**What you will do:** From the records that follow, copy every line in which "Annonce" appears.

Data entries

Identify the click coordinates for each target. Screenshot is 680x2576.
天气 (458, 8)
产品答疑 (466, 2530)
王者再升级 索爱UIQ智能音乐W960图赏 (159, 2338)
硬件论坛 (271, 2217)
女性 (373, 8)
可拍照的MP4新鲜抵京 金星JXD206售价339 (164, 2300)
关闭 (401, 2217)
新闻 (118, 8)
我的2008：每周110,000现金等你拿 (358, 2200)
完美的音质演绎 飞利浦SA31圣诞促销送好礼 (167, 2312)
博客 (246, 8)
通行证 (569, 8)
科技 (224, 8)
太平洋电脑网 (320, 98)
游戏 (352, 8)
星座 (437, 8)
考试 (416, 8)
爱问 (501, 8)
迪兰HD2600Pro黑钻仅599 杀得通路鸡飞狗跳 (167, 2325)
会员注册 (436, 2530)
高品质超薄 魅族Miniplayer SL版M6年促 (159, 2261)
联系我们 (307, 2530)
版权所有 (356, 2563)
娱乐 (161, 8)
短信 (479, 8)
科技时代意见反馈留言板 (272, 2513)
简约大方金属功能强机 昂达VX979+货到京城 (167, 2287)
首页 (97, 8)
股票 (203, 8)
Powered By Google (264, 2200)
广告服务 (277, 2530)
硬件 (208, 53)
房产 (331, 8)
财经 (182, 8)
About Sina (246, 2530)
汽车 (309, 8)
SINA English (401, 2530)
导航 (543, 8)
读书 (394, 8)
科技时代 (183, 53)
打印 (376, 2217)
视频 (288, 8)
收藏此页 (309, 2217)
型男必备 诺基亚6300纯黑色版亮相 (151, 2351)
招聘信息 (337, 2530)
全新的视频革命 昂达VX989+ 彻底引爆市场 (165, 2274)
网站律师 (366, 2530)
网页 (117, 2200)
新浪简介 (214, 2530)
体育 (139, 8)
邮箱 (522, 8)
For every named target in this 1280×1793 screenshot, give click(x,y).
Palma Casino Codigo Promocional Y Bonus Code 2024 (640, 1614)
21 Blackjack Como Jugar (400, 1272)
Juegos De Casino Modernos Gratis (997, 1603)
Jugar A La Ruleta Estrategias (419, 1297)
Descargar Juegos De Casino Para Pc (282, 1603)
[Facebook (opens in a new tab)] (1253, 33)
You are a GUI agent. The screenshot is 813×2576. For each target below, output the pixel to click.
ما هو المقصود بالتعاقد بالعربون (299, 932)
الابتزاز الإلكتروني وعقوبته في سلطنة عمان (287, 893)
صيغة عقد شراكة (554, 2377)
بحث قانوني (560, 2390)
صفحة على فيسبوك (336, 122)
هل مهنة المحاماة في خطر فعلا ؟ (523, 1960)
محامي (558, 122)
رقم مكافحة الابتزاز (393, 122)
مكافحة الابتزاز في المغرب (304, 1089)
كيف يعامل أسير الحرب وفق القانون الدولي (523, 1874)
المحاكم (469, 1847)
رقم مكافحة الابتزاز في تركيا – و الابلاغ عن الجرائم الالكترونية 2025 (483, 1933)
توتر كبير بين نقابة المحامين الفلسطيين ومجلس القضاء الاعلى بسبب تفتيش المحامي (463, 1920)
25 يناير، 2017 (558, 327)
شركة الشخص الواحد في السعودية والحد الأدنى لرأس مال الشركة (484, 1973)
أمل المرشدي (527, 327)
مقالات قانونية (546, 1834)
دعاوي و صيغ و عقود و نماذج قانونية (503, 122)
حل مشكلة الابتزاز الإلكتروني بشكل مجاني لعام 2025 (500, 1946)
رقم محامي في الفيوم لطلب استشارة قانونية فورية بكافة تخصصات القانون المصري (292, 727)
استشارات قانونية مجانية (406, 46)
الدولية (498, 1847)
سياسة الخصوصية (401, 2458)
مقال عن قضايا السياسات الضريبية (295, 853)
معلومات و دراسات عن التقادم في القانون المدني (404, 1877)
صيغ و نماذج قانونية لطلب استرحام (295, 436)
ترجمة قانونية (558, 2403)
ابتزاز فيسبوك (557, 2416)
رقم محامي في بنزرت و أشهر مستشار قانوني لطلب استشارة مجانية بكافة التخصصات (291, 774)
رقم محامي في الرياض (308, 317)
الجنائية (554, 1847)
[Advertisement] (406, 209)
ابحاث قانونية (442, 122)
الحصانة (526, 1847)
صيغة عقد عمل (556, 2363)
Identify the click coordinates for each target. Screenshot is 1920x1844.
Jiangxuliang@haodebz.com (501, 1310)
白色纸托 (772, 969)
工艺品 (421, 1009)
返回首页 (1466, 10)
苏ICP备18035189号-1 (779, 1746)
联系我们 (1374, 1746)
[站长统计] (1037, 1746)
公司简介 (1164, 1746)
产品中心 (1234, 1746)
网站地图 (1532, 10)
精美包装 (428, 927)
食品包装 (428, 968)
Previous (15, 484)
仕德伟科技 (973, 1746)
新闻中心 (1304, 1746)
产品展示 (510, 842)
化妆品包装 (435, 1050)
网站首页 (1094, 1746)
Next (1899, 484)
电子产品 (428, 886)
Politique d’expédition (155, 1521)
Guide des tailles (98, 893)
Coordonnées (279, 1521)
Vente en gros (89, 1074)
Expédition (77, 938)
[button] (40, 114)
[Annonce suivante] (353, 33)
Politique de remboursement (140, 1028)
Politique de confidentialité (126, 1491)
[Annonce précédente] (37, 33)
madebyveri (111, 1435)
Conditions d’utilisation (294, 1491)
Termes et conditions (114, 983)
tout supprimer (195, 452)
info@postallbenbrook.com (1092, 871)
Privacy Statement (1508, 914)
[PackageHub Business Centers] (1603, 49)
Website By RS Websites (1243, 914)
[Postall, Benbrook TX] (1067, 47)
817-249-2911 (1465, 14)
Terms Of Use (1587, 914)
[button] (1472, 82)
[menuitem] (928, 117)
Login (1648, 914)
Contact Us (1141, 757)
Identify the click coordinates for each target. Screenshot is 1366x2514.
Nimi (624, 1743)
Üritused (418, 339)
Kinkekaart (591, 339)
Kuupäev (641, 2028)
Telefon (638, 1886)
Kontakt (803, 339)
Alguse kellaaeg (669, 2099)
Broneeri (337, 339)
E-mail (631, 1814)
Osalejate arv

**Output:**
[Annonce suivante] (353, 33)
[Annonce précédente] (37, 33)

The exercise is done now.